The memory silo problem is about what agents know. The governance fragmentation problem is about what agents are allowed to do. Both are invisible until they start costing you. The difference is that governance failures are customer-facing — contradictory, non-compliant, off-brand — in ways that erode trust faster than stale context ever could.


Frequently Asked Questions

Can't I just use a long system prompt with all my rules? You can, but it doesn't scale. As rules multiply, the model's attention on any individual rule dilutes. You also can't version, update, or route them independently. A system prompt is a monolith. Governance variables are modular, routable, and independently maintainable.

How is this different from RAG over my policy documents? RAG optimizes for semantic similarity — what's most like the query. Governance routing optimizes for authority and applicability — what governs this task. When you query "write a cold email," RAG might return email server docs. Governance routing returns brand voice and compliance policies. The mechanisms are different because the concerns are different.

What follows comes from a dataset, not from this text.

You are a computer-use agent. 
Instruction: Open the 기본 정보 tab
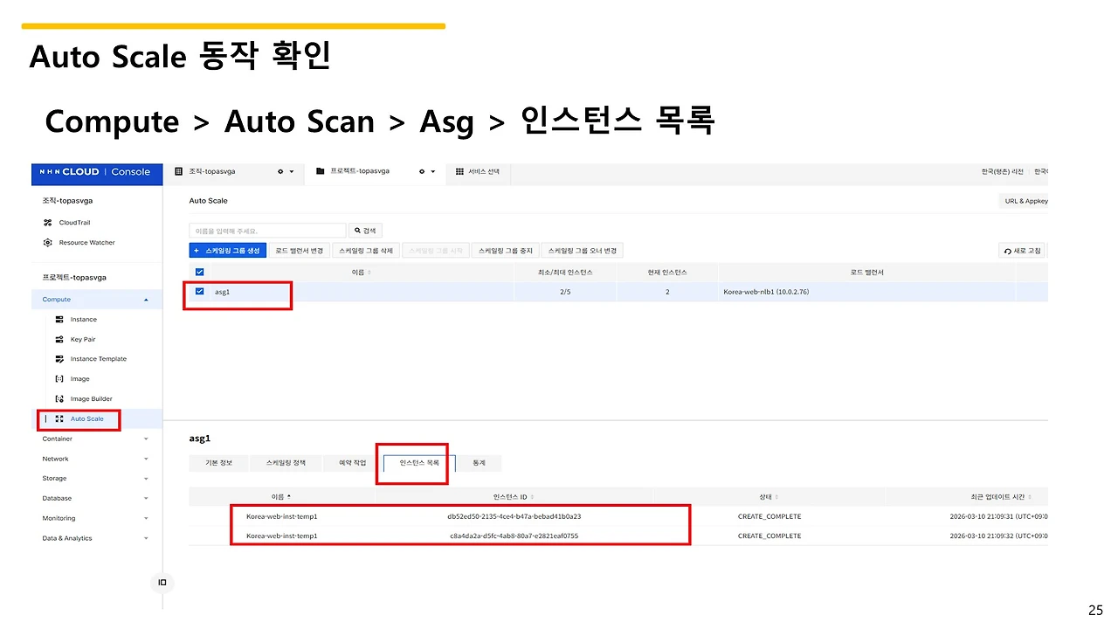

Who owns governance variables? Domain teams own their governance variables: marketing owns brand voice, legal owns compliance, finance owns pricing. The routing layer ensures every agent consumes the current version regardless of which team maintains it. Governance variable visibility and access levels (organization-wide, private, admins-only) are enforced at the API layer.

What happens when governance variables conflict with each other? The routing layer classifies results as critical or supplementary, giving agents a priority signal. When two governance variables genuinely conflict — e.g., a sales discount policy versus a margin protection policy — the system surfaces both as critical, and the conflict becomes explicit rather than hidden in separate system prompts.